I don't know too much about the equipment and techniques used. A few things can be deduced from the visual appearance of the videos. Today there is no lack of analog video synthesis modules that perform all kinds of processing and signal generation.
In my own work with computer animation so far I have made videos with moving, and occasionally metamorphosing objects. Recently I have started experimenting with simulations of analog video synthesis. The approach couldn't be more different.
In some respect video synthesis is simpler than object-based animation. You don't have to build objects with moving parts and do a lot of geometrical calculations. Each colour channel can be treated independently. You don't need a storyboard with a plot, it is better to adopt an open-minded experimenter's attitude, to try and fail, try again and maybe succeed.
Spatial frequency is the key concept. Horizontal and vertical patterns of alternating stripes are easy to make. Low frequencies correspond to wide stripes, high frequencies result in narrow stripes, until the waveform alternates at the pixel resolution. As in additive synthesis of audio signals one has to watch out for aliasing. Waveforms can be composed as sums of sinusoids with given amplitudes and phases.

◆ **Stored data**
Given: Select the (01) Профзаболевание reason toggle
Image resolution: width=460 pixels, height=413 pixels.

* * *

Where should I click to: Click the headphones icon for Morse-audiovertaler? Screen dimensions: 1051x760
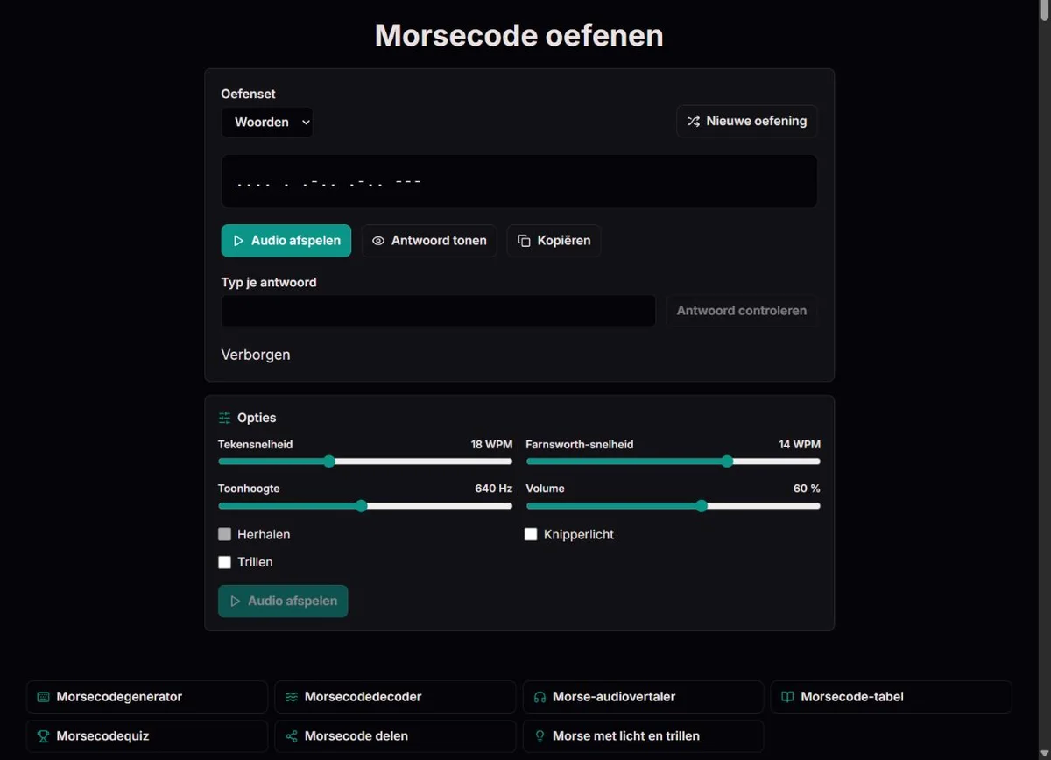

◆ **List of tasks**
1: Reproduce the stretch of the video synthesis passage from "I don't know" through "and maybe succeed.".
2: In the video synthesis passage, what do high frequencies result in?

◆ **Answers to the exercises**
1:
I don't know too much about the equipment and techniques used. A few things can be deduced from the visual appearance of the videos. Today there is no lack of analog video synthesis modules that perform all kinds of processing and signal generation.
In my own work with computer animation so far I have made videos with moving, and occasionally metamorphosing objects. Recently I have started experimenting with simulations of analog video synthesis. The approach couldn't be more different.
In some respect video synthesis is simpler than object-based animation. You don't have to build objects with moving parts and do a lot of geometrical calculations. Each colour channel can be treated independently. You don't need a storyboard with a plot, it is better to adopt an open-minded experimenter's attitude, to try and fail, try again and maybe succeed.

2: Narrow stripes.